Document text -
====

Refugees and our nation’s soul by Marjorie Arons-Barron
The entry below is being cross-posted from Marjorie Arons-Barron’s own blog.
After the Last Border by Jessica Goudreau should be required reading for people who fear or loathe strangers coming to the United States to avoid persecution, war and chaos in their home countries. The author tells of two such women, weaving between their alternating stories the history of immigration and refugee resettlement in this country. Both of these women – Mu Naw from Myanmar and Hasna al-Salam from Syria (their names are changed to protect them and their loved ones left behind) – are courageous, hard-working, and long-suffering. They confront insurmountable struggles to reach a place of safety for them and their children. Eventually they both find that place in Austin, Texas, Mu Naw in 2007 and Hasna in 2016.
Goudreau met Mu Naw while the author and she were watching their young children in an Austin park. Despite a gaping language barrier, they managed to communicate with one another. Their growing friendship led to two years of interviews laying the groundwork for Goudreau’s commitment to tell Mu Naw’s story.
Goudreau had worked for a decade with refugees in Austin and got to know Hasna as well. In humanizing their narratives, Goudreau captures the angst of having to flee one’s homeland, the dangers of flight and living in tented camps, the bureaucratic impediments and protracted vetting endured in the refugee resettlement process, the disorientation of being dropped in substandard housing, not speaking the language, having to find their ways to grocery stores to feed their children and not recognizing the products on the shelves. How to work the thermostat in an apartment, or even how to turn on the strange-looking stoves on which to cook their dinners?

====

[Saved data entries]
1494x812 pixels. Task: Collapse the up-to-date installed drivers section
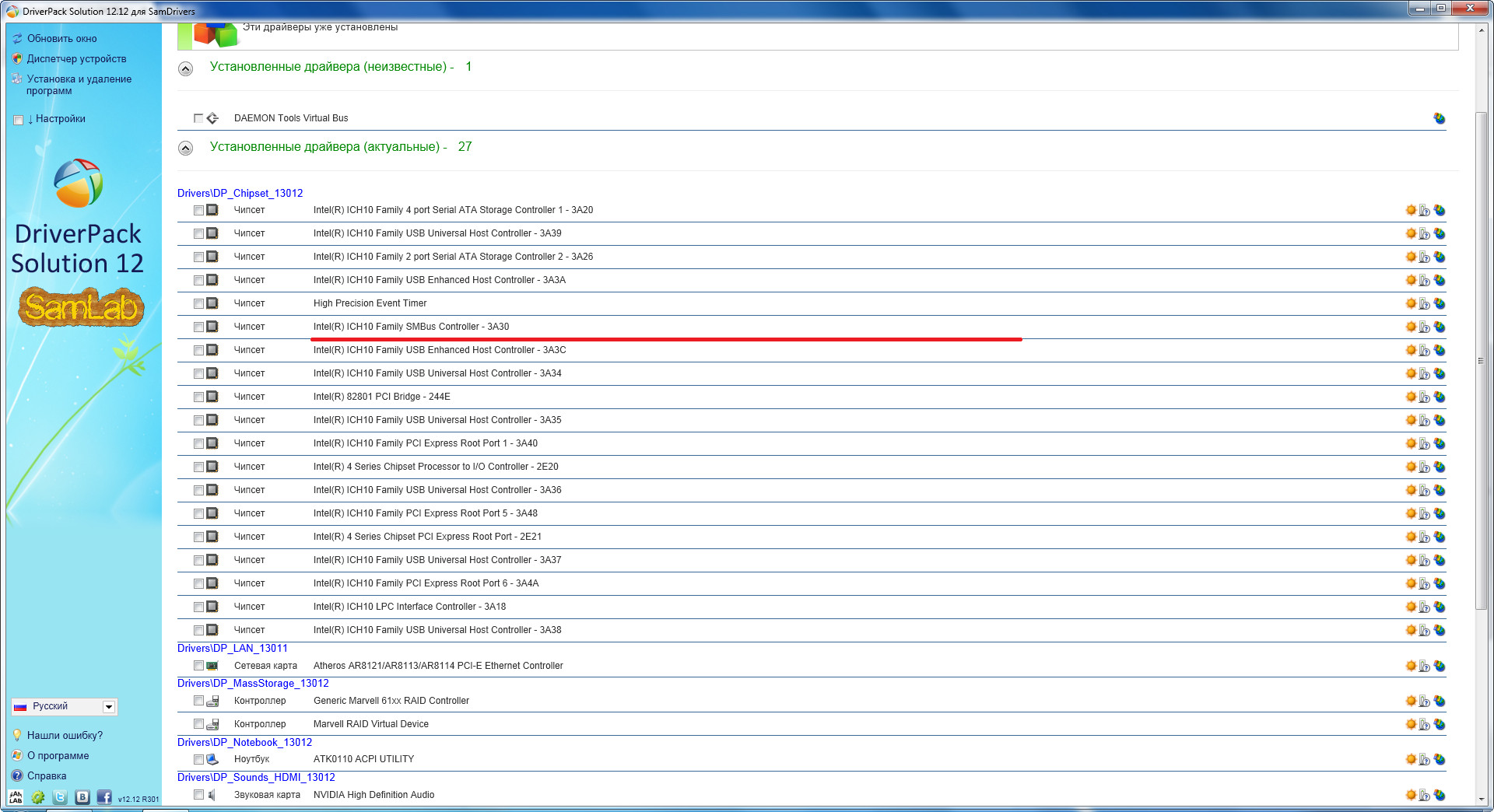coord(185,148)
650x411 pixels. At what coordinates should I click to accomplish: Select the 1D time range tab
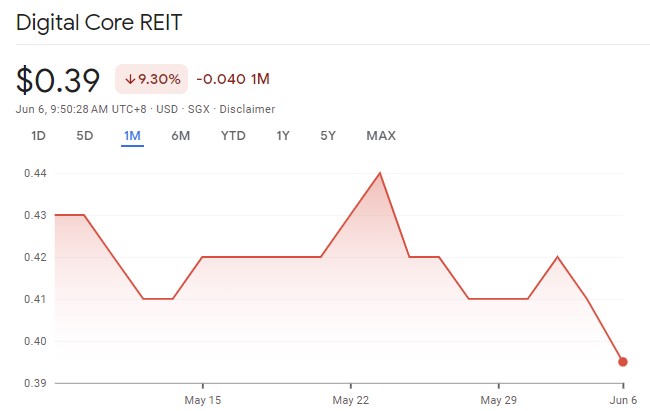pos(38,136)
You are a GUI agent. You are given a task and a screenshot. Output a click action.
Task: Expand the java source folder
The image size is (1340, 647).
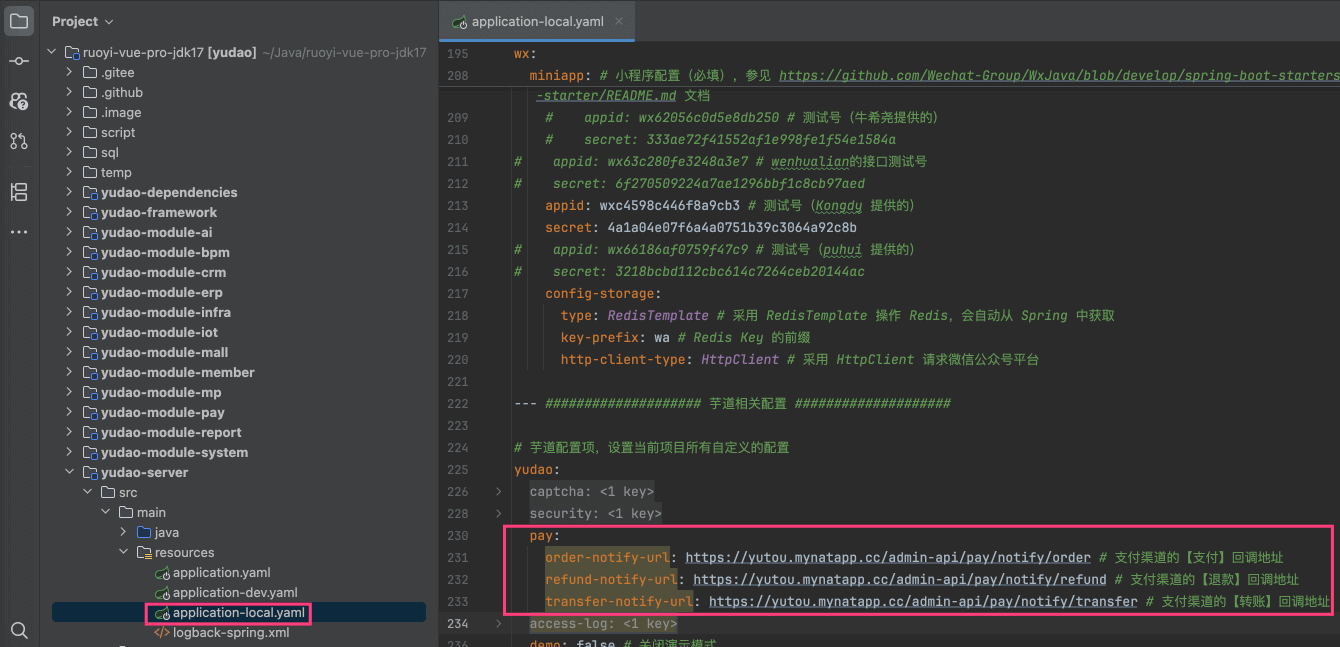pos(123,532)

====

What you need to do -
A) According to the review, in which city did both women eventually reach safety?
B) Set down the part of the review starting with "After the Last" and going on through "Hasna in 2016.".
The material has no connection to the review.

Expected outputs -
A) Austin, Texas.

B)
After the Last Border by Jessica Goudreau should be required reading for people who fear or loathe strangers coming to the United States to avoid persecution, war and chaos in their home countries. The author tells of two such women, weaving between their alternating stories the history of immigration and refugee resettlement in this country. Both of these women – Mu Naw from Myanmar and Hasna al-Salam from Syria (their names are changed to protect them and their loved ones left behind) – are courageous, hard-working, and long-suffering. They confront insurmountable struggles to reach a place of safety for them and their children. Eventually they both find that place in Austin, Texas, Mu Naw in 2007 and Hasna in 2016.